All shows featured the same setlist, blending released songs with unreleased songs and covers:

1. Daydreaming - from debut EP
2. Hello There - unreleased
3. Boy in Love - from debut EP
4. Mr E - unreleased
5. I Can’t Stay Away - from debut EP
6. He Doesn’t Make Me Cry - unreleased
7. Sweetness - from debut EP
8. American Dream - unreleased
9. Guitar Man - cover
10. Unchained Melody - cover
11. Who Knew Dancing Was a Sin - from debut EP
12. I Think They Call This Love - from debut EP

Reay was accompanied on stage by Harry Howell on guitar, and Caleb Wilson on an upright acoustic bass. No backing tracks were used.

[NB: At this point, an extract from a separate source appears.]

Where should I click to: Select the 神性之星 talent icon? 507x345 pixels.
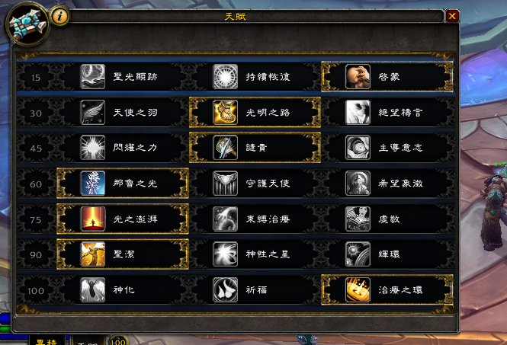click(x=225, y=254)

The stage was modeled as a living room, with an armchair, a lamp, vinyl records (Elvis Presley, The Everly Brothers, among others), a rotary dial telephone, and artificial roses which Reay gave to audience members during and after the shows.

==Critical reception==
All concerts were sold out. Reviews are unanimously positive. According to reviews, Reay energized and engaged tour concert audiences that were made up of "all ages and backgrounds", with a sound that is "new to younger generations and nostalgic to older audiences", appealing to all.

A review of the show in Manchester by Adrenaline describes Reay's rendition of Unchained Melody as superbly controlled and loved by the crowd. A review of the same show by Northern Exposure refers to Reay's vocal prowess and his ability to connect with the musical heritage of the 1950s and 1960s, "drawing in fans with every note and lyric, creating an atmosphere that feels both nostalgic and refreshingly modern".

The venue in London is described by Rodeo as "cozy, quaint and warm," with fans transported to a bygone era by Reay’s vintage style and showmanship: “from the initial first note … the screams were deafening,” likened to a “prom scene in Grease”.

Reay's performance on stage is further described as "high on musicality with a respectful 50s vibe", captivating, and charismatic, with his voice called phenomenal, "like caramel", and likened to that of an angel.